>> START Excerpted records

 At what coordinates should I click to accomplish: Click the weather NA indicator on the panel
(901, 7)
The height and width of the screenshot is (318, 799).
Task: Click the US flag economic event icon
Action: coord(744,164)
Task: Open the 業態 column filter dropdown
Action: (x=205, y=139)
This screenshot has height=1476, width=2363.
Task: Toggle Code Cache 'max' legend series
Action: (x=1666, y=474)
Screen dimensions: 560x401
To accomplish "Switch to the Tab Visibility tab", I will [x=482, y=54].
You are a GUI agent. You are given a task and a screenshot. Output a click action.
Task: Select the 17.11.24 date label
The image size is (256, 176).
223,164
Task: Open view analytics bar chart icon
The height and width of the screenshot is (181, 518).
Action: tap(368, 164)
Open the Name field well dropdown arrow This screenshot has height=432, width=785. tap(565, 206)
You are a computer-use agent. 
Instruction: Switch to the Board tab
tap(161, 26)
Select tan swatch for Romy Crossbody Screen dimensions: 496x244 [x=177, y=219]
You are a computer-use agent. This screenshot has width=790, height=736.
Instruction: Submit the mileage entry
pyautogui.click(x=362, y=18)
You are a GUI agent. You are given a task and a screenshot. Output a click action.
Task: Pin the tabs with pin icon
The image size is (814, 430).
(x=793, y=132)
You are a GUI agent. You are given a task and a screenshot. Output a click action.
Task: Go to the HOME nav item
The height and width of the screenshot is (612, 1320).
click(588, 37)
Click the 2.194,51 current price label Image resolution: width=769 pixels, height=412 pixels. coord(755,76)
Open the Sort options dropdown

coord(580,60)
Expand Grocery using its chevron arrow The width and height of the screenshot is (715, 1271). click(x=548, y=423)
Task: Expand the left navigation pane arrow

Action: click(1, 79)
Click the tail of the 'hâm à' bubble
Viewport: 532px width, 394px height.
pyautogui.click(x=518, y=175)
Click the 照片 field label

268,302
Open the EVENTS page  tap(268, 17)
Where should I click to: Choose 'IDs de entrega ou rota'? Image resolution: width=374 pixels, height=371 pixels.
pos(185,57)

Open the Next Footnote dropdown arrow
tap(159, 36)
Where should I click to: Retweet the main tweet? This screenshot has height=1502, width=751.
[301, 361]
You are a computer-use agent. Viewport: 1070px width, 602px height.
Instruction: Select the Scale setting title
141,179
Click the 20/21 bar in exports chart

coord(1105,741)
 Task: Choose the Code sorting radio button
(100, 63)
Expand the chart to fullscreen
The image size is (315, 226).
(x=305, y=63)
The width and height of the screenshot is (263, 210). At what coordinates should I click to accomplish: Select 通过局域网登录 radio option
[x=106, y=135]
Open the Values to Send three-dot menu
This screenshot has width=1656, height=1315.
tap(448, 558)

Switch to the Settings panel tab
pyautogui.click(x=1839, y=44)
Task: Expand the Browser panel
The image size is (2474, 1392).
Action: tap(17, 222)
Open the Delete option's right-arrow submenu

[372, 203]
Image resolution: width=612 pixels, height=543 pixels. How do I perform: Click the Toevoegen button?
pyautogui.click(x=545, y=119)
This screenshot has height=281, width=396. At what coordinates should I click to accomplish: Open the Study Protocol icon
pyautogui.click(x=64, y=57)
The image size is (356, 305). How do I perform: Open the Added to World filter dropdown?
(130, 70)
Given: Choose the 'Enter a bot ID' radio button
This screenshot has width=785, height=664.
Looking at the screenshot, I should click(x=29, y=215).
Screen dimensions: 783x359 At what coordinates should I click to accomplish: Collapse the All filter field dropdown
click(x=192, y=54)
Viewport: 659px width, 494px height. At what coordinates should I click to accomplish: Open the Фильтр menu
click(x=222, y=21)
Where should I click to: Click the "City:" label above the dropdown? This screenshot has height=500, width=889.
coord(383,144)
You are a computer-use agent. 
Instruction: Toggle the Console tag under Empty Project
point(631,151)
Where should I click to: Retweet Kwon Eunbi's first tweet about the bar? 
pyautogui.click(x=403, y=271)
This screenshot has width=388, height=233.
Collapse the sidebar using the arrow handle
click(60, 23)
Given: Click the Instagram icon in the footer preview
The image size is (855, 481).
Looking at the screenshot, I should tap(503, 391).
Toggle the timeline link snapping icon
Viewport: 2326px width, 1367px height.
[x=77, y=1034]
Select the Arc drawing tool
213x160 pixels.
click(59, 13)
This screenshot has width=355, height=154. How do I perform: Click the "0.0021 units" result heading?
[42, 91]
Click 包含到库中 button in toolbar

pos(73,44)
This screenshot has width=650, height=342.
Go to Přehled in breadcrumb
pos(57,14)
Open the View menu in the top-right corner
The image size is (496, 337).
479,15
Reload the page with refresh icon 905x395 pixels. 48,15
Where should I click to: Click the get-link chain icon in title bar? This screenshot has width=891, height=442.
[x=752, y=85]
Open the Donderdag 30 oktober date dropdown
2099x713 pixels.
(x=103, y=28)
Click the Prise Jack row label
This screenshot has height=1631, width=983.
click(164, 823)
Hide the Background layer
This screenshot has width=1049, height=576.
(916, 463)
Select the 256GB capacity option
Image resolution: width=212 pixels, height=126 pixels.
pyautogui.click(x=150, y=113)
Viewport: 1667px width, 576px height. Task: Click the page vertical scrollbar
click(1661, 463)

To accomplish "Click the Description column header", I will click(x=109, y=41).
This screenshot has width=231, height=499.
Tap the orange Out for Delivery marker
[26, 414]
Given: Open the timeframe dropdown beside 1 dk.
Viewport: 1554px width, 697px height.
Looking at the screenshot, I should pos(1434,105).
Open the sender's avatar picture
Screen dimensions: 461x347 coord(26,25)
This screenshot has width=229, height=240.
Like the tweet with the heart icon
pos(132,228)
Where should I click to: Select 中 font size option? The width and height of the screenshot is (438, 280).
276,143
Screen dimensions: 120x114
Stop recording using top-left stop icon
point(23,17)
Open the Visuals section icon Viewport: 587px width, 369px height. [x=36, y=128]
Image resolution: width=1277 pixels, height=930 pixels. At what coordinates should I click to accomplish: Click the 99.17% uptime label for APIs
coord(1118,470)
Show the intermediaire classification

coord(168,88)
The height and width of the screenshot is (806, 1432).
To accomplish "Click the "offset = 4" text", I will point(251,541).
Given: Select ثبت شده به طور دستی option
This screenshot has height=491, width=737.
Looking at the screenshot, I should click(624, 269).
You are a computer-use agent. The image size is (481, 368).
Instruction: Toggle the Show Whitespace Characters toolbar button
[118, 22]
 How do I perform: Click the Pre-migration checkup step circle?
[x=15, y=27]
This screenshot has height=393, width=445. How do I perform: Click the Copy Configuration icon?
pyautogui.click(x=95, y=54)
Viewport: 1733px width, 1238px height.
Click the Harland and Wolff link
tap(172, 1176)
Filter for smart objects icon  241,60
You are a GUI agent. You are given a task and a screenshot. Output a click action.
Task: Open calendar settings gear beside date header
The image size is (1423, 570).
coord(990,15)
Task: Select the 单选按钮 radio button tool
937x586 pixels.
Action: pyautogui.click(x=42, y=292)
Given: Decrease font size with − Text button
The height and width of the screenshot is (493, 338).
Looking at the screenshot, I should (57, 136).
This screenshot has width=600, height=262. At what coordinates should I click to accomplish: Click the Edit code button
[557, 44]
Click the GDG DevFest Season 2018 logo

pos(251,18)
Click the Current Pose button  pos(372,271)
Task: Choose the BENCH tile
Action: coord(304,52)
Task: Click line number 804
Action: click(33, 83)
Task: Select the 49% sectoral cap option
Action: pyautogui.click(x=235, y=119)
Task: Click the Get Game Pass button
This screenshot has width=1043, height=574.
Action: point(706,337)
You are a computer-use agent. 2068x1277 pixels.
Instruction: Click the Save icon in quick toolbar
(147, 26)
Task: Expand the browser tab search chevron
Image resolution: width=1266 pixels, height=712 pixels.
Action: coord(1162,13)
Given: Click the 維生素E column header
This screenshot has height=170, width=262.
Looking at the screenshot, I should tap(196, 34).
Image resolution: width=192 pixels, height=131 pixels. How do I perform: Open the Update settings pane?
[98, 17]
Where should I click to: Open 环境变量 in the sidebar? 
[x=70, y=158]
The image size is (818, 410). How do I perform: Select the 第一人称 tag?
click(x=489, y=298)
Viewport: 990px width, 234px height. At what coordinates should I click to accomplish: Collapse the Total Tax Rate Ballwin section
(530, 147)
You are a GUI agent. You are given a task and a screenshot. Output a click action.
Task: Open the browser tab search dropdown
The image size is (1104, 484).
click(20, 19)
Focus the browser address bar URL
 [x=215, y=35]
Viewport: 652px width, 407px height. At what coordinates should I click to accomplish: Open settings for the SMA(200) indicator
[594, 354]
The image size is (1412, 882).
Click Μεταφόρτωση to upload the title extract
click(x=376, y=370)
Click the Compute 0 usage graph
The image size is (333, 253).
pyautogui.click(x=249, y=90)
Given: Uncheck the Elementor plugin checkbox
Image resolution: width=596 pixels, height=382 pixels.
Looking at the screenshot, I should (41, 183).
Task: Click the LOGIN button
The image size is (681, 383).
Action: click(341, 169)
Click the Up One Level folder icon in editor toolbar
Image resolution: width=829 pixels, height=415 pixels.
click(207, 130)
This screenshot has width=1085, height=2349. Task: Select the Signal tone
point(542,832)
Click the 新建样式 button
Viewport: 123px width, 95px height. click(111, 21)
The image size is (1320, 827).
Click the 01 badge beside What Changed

>> END Excerpted records

:: Exercise ::
Count the lines in the items above that contain the word "radio". Give only the number.

:: Response to this task ::
4